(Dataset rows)
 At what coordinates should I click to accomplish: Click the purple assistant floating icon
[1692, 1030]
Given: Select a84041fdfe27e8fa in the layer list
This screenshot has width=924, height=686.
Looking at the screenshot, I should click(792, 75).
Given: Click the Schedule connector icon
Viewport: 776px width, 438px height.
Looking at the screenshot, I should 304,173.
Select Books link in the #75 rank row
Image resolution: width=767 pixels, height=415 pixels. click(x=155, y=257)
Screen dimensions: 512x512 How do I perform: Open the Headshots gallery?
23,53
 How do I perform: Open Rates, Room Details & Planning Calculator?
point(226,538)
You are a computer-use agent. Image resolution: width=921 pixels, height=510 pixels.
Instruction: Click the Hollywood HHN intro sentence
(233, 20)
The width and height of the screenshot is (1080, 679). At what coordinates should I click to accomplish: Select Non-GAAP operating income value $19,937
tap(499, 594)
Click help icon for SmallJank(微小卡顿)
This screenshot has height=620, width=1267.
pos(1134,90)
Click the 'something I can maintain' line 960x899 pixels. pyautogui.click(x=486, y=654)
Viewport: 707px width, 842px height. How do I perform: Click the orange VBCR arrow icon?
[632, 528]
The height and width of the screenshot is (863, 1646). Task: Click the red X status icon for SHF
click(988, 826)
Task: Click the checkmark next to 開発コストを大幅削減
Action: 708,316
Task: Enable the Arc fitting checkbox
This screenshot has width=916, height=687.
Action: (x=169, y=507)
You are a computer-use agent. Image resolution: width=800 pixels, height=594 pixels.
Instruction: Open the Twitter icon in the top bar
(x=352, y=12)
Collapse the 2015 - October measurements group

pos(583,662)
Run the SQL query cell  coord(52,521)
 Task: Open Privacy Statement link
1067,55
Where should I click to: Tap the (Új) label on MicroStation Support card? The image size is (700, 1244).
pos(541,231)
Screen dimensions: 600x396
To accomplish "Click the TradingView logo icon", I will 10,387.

## [PROBLEM]
Convert the entries to a two-column CSV with the headers request_text and answer. Begin at the line containing "Screen dimensions: 600x396" and end at the final entry. Give one row per entry, and put each field in double quotes with any line breaks replaced by spaces.

## [OUTPUT]
request_text,answer
"Screen dimensions: 600x396 To accomplish ""Click the TradingView logo icon"",","I will 10,387."